My feeling is that Dan's method is the next advance above Bill's. I don't think Dan explicitly started with Bill's method, but wound up where he did through other, more obvious, paths. But, perhaps because of my experience with Bill's method (we adapted it for the eighth edition of Total Baseball), my first reaction was to see Dan's work as an extension of Bill's, so that's how I'll explain it.

In Win Shares, Bill noted that ordinary range factor (plays made per team game) suffers from a major flaw – which is, that the composite range factor for a team will always be around (27 minus strikeouts). No matter how bad a team's defense, it will keep getting chances to make plays until it's made 27 outs total. And no matter how good its defense, once it makes 27 outs, even 27 super-spectacular Ozzie-Smithian or Masafuri-Yamamorian outs, it has to stop playing.

So Bill's insight was that you have to adjust range factor to take into account plays *not* made. If team A has a "defensive efficiency ratio" of 68% (meaning it makes an out on 68% of the balls in play), but team B has a DER of 72%, then team B's players are actually making about 6% more plays than team A. You can't tell, just from the DER, which players are responsible for that extra 6%. But, as a first approximation, if you're comparing A's shortstop to B's shortstop, you can start by devaluing A's numbers by 6%. That may be wrong, of course. The team's 6% shortfall could be due to a bad second baseman, or left fielder, or first baseman, or some combination – the shortstop could be perfectly good, or even spectacular. But in the absence of any evidence either way, you assume the 6% reduction.
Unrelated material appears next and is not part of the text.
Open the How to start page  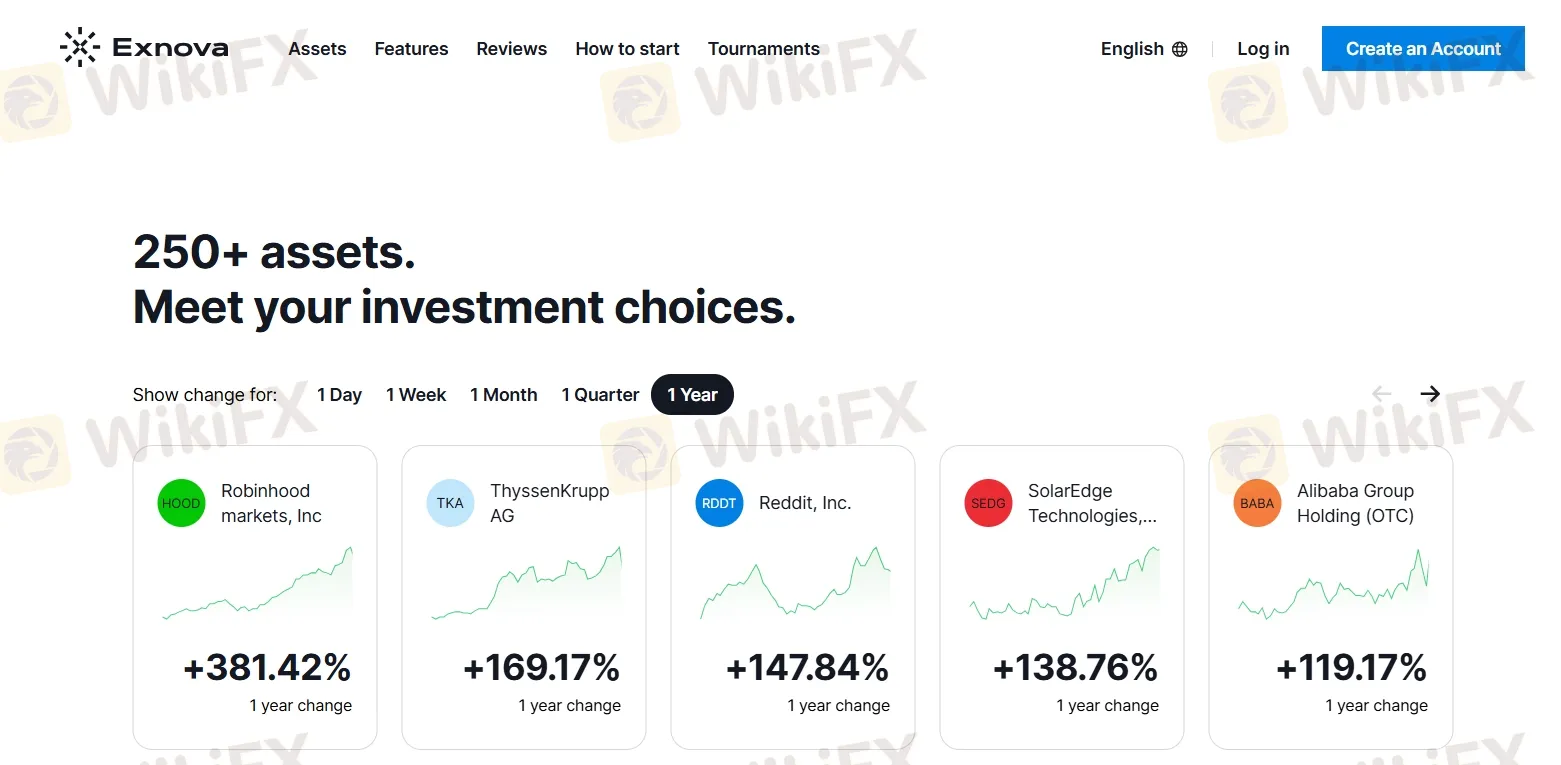pos(627,49)
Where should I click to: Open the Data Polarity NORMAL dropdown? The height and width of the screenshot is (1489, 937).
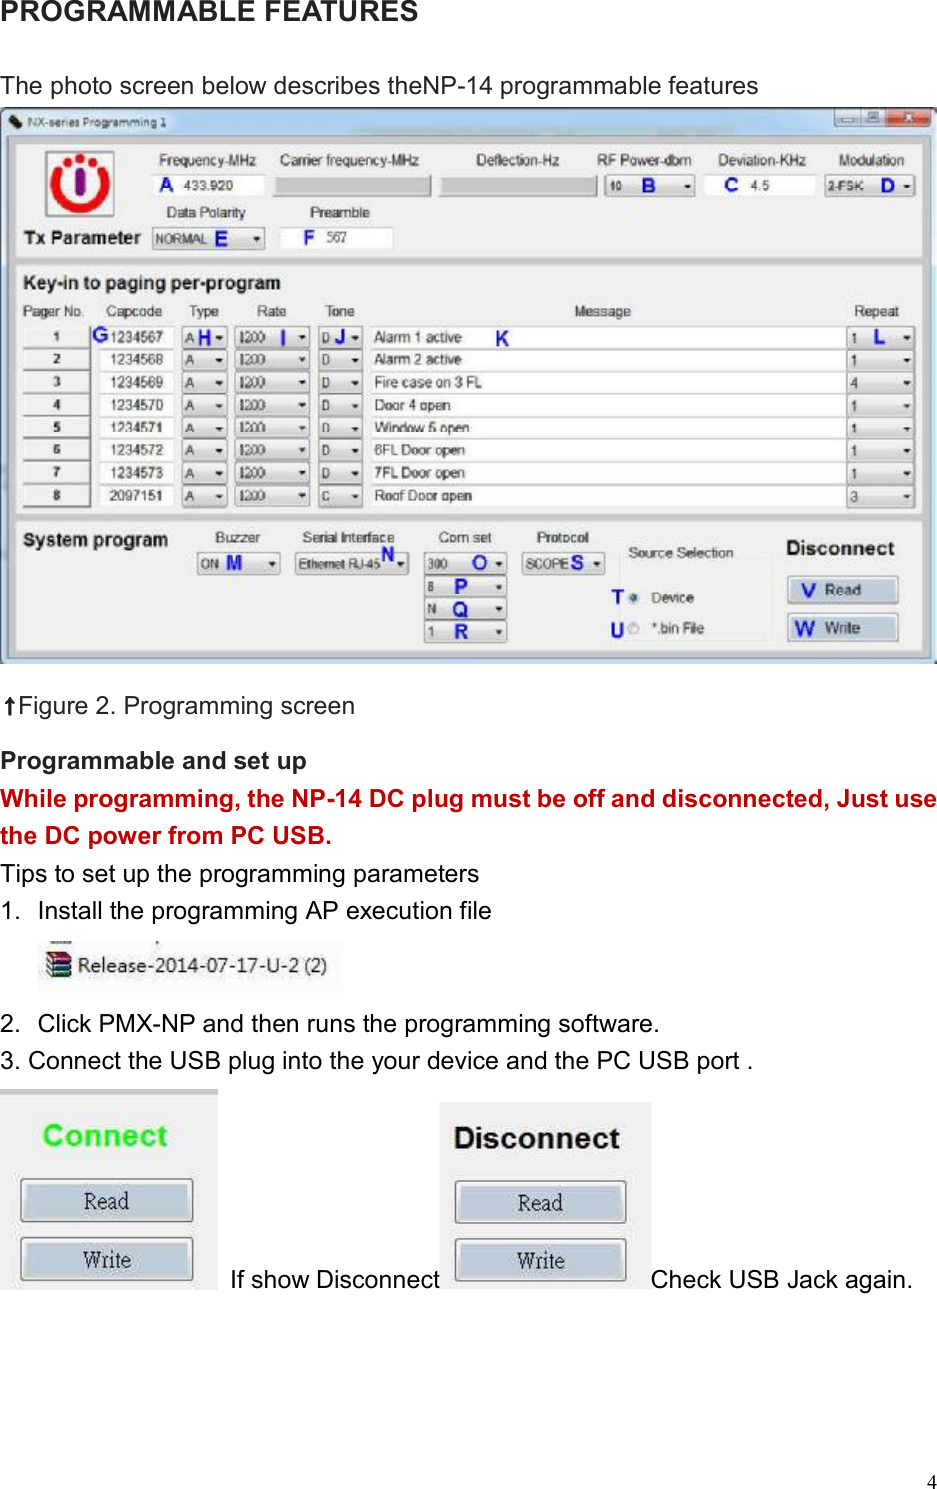(x=258, y=239)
In effect, A's man handled the same number of chances *per game* than B's man – but 6% fewer chances *per ball in play*. And the latter figure is what really matters when evaluating fielding.

What Dan Fox now adds to that is some information that tries to figure out how much of those 6% extra balls in play actually should be attributed to the shortstop. What he does is use the information Retrosheet provides – the type of hit (line drive, fly, ground), and who fielded the ball. Bill James used, as the denominator, all balls in play for the entire team. Dan improves the stat by limiting the denominator to balls hit near the defender.

For shortstops, Fox considers all the ground balls fielded by the shortstop or left fielder, and half the ground balls fielded by the centerfielder; all the line drives fielded by the shortstop, all the line drive hits fielded by the left fielder, and half the line drive hits fielded by the center fielder. For all those balls, he figures, there's at least a chance the shortstop could have handled them. But for balls hit to the right fielder, there was no chance, so they shouldn’t affect your evaluation of the shortstop. The Bill James method doesn't have a breakdown of where the balls went, so it has to assume that every fielder had a chance at every ball.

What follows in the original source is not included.